In lieu of this month's Q&A, Gambit takes a look back at the city's year (and progress) in green community building. Gambit started Green Matters in January and has reported and seen green democracy and DIY in action through community-led organizations and nonprofit groups as well as individuals.
It's been a tough year to recycle. Glass recycling was impossible. With manufacturers reaching a low point in production in the midst of recession, recycling processors had difficulty selling recyclables, thus recycling services halted considerably worldwide — not to mention the city of New Orleans hasn't resumed its pre-Katrina curbside pickup. (Sanitation director Veronica White made it clear the current administration wasn't even trying.)

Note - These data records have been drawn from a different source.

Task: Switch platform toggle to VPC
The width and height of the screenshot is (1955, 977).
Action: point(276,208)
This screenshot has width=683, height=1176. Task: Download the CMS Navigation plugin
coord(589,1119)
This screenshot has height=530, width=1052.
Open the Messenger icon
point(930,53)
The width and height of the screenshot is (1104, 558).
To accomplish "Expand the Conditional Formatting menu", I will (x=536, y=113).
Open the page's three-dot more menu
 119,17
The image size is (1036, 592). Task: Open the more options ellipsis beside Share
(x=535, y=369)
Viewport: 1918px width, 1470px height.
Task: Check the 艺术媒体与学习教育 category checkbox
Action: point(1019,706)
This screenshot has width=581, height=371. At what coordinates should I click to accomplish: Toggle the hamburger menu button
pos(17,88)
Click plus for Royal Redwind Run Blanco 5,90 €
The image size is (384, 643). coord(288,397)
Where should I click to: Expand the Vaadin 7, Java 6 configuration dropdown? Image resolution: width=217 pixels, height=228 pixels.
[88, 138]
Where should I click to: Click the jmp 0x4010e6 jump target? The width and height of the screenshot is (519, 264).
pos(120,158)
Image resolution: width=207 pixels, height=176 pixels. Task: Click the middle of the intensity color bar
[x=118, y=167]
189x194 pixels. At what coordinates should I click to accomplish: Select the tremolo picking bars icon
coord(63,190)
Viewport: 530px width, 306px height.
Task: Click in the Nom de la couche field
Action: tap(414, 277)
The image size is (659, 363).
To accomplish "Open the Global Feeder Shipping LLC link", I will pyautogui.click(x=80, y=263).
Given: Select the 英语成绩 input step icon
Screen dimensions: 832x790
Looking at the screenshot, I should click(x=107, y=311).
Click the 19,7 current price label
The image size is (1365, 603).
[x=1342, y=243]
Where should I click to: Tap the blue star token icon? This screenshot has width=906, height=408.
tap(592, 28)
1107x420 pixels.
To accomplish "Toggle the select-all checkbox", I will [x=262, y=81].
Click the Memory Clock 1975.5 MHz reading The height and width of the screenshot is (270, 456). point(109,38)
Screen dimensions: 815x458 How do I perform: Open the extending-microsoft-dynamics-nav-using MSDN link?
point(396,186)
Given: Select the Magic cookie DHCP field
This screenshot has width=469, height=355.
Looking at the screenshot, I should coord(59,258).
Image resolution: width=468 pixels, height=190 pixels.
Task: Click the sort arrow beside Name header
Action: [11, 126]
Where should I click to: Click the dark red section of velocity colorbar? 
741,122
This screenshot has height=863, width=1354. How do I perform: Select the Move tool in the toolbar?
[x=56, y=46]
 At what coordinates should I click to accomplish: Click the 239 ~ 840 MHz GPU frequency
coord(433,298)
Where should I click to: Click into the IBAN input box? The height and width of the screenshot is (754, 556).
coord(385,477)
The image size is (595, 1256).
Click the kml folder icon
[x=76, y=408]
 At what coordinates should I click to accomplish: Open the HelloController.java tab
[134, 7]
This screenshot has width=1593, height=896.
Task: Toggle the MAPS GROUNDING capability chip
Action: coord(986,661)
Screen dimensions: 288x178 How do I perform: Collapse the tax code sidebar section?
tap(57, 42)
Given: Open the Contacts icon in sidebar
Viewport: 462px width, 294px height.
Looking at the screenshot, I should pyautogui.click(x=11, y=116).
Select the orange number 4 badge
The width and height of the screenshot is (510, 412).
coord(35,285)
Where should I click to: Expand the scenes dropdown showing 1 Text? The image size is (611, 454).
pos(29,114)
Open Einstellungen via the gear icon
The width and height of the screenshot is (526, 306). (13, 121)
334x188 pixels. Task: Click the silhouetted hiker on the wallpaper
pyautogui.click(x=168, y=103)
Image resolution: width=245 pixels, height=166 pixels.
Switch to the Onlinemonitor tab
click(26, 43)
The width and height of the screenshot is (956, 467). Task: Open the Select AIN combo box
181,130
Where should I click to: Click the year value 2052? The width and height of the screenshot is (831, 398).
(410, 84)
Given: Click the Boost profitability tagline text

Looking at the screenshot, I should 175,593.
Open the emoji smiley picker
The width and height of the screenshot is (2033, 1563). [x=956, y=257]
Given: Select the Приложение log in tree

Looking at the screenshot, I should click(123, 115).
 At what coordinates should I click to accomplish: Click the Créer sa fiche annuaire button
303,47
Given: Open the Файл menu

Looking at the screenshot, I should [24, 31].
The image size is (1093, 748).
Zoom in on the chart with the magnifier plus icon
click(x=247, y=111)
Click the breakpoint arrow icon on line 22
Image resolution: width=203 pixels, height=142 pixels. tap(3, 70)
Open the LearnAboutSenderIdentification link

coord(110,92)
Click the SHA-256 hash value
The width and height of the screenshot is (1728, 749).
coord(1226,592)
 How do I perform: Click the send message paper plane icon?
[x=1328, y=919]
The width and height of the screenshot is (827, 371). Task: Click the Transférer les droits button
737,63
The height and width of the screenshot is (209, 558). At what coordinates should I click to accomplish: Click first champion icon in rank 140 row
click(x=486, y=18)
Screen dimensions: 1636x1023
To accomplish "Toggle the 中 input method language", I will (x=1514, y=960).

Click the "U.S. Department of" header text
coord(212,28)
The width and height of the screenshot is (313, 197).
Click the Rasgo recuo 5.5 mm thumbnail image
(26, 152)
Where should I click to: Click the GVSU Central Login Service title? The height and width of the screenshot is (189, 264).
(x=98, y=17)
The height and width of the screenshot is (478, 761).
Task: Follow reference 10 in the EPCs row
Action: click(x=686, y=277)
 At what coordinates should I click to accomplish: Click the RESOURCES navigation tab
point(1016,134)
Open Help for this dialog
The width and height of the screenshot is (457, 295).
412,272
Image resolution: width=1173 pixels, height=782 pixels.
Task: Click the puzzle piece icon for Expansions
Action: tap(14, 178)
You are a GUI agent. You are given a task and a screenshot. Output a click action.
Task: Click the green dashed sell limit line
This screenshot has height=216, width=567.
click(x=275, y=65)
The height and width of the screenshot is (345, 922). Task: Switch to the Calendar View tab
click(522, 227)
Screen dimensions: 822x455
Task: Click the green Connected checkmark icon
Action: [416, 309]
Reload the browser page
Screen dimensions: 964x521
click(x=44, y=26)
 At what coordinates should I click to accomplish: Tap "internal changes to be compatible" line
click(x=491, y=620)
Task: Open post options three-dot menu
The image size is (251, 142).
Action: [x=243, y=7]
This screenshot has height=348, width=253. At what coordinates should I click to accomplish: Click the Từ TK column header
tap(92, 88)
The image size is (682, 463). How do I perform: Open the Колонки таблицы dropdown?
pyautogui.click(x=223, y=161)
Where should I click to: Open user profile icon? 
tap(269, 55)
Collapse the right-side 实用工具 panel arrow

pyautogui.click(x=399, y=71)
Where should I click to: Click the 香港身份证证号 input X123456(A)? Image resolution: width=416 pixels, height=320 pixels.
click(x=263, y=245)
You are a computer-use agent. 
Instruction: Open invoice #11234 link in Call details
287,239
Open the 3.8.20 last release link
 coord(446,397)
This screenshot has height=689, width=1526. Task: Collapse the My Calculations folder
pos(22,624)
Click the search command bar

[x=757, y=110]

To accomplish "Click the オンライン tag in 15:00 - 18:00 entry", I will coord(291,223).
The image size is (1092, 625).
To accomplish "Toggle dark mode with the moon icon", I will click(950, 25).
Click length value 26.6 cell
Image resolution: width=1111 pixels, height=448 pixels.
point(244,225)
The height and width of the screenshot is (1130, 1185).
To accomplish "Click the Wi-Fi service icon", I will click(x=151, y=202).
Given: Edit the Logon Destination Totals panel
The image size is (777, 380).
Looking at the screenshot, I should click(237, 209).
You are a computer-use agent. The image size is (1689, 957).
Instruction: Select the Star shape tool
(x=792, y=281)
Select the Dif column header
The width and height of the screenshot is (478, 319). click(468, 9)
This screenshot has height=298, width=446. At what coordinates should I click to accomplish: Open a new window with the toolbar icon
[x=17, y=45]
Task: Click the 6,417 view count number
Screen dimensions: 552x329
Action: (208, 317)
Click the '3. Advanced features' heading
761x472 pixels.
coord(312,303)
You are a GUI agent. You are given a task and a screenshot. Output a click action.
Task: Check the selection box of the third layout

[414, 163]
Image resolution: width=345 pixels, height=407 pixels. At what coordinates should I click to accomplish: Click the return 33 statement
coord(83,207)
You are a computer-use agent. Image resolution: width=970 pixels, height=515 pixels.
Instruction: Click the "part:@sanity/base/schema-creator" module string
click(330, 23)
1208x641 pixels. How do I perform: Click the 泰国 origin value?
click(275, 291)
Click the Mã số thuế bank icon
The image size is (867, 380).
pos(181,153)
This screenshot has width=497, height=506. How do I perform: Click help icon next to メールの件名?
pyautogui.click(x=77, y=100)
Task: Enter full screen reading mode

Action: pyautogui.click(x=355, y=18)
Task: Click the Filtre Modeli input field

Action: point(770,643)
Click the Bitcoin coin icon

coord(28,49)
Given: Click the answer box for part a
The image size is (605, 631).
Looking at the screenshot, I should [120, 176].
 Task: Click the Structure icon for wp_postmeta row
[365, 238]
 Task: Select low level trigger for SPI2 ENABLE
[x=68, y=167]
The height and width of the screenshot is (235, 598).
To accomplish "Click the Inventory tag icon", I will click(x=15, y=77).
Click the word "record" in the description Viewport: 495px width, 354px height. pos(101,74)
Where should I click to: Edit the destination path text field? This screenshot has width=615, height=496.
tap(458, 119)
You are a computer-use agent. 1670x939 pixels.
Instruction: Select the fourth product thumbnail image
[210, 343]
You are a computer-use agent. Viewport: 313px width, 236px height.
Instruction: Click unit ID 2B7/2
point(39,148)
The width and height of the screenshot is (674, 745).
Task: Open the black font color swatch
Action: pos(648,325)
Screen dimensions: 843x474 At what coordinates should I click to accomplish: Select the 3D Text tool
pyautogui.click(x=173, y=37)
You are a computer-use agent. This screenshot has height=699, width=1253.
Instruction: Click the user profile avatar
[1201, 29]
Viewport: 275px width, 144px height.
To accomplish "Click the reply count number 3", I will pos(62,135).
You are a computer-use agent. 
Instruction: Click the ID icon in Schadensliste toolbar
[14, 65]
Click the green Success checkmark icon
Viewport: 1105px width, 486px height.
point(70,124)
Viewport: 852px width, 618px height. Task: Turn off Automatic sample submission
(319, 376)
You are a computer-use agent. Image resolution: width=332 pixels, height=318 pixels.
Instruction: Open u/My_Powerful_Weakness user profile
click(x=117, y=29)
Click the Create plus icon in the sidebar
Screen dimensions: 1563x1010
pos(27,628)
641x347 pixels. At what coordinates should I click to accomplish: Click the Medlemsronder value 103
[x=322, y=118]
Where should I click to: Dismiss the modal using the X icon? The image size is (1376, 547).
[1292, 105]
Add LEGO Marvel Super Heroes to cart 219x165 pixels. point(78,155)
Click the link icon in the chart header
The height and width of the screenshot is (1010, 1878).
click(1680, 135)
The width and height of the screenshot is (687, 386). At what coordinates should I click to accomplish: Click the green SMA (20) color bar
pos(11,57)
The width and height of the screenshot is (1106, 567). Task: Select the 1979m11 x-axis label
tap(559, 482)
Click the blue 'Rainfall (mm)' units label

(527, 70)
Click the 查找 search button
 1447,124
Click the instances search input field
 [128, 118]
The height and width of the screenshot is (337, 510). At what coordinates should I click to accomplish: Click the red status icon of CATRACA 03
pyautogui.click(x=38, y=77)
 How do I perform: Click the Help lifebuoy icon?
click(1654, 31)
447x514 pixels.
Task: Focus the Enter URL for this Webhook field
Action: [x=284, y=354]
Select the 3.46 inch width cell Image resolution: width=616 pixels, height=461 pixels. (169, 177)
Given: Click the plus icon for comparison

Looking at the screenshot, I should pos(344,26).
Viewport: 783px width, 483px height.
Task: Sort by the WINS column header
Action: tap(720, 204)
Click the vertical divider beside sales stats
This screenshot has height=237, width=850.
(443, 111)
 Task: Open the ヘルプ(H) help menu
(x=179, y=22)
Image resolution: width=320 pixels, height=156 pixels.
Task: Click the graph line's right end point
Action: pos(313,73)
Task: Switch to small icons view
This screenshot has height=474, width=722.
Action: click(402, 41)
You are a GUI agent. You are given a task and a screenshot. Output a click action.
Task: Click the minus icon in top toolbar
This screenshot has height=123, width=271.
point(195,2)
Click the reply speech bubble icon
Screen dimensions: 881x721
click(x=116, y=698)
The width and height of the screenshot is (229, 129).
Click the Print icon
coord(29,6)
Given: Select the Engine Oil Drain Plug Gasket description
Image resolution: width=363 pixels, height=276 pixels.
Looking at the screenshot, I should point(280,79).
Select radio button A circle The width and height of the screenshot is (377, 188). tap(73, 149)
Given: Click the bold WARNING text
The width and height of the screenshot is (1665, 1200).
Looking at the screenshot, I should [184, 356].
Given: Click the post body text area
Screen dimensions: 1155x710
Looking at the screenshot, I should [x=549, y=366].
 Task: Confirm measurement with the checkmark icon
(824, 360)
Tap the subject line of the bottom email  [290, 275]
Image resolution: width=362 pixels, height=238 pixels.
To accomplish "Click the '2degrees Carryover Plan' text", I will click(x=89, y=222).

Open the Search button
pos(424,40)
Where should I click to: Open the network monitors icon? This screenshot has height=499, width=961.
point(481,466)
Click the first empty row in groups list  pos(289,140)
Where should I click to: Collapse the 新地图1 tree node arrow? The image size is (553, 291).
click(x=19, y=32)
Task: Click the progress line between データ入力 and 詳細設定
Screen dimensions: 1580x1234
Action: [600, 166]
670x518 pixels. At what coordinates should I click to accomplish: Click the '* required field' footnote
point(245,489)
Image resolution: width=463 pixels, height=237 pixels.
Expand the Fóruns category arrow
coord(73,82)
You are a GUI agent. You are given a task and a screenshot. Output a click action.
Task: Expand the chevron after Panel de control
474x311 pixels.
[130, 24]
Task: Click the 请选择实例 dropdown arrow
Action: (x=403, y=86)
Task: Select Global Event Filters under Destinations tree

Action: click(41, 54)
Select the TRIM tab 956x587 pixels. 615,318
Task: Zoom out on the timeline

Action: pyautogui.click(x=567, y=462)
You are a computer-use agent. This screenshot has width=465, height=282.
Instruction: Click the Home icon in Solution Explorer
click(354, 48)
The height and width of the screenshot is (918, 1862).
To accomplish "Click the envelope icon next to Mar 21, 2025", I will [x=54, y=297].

Nevertheless, Phoenix Recycling continued its $15-a-month service, and SDT Waste & Debris introduced curbside pickups to existing customers for $18 a month.
In February, the Euterpe Recycling Center (ERC) opened as a community recycling drop-off location behind the Zeitgeist Multi-Disciplinary Arts Center in Central City. Lee Stafford of the Oretha Castle Haley Boulevard Main Street Design Committee partnered with Eco Green Clean's Peter Wilson to open the ERC for area residents. In March, Ron Labrano of Lab Recycling LLC began offering free pickup with a one-time $20 fee for a bin, but the company no longer offers the service.
Nonprofit organizations are taking note. NOLA Recycles 2010 established a platform for mayoral candidates: The six-point plan requests not only a return to curbside services, but also for the city to enforce illegal dumping, promote recycling of hazardous materials and develop programs to recycle demolition, construction and green waste. The plan also calls for a sustainability-focused sanitation coordinator at City Hall, as well as making recycling available within City Hall itself.
The city published "GreeNOLA: A Strategy for a Sustainable New Orleans," its "resource for neighborhoods and residents to engage in the master planning process and ensure sustainable development." Though it doesn't stop at recycling, the document examines current recycling trends and the best practices for implementing short-, medium- and long-term recycling and waste management plans in New Orleans.
Bicyclists and pedestrians also benefited in 2009, despite infamous potholes and slow-moving bureaucracy (orange cones in potholes are the newspaper-stuffed levees of New Orleans streets). While the city is expected to move forward with a pedestrian-minded Master Plan early next year, lawmakers in Baton Rouge passed the Colin Goodier Protection Act in August. The law requires at least 3 feet between passing motorists and cyclists and calls for an overhaul in signage and public education urging drivers to be respectful of cyclists and their rights to the road.
The city signed a contract in November to design a roadmap for the proposed Lafitte Greenway, a 3-mile linear park that would extend from Louis Armstrong Park to Canal Boulevard, linking the French Quarter, Treme and Mid-City neighborhoods. Friends of the Lafitte Corridor scripted its master plan in 2007 and this year organized fundraisers, cleanup crews and other events to raise awareness and garner attention for the project.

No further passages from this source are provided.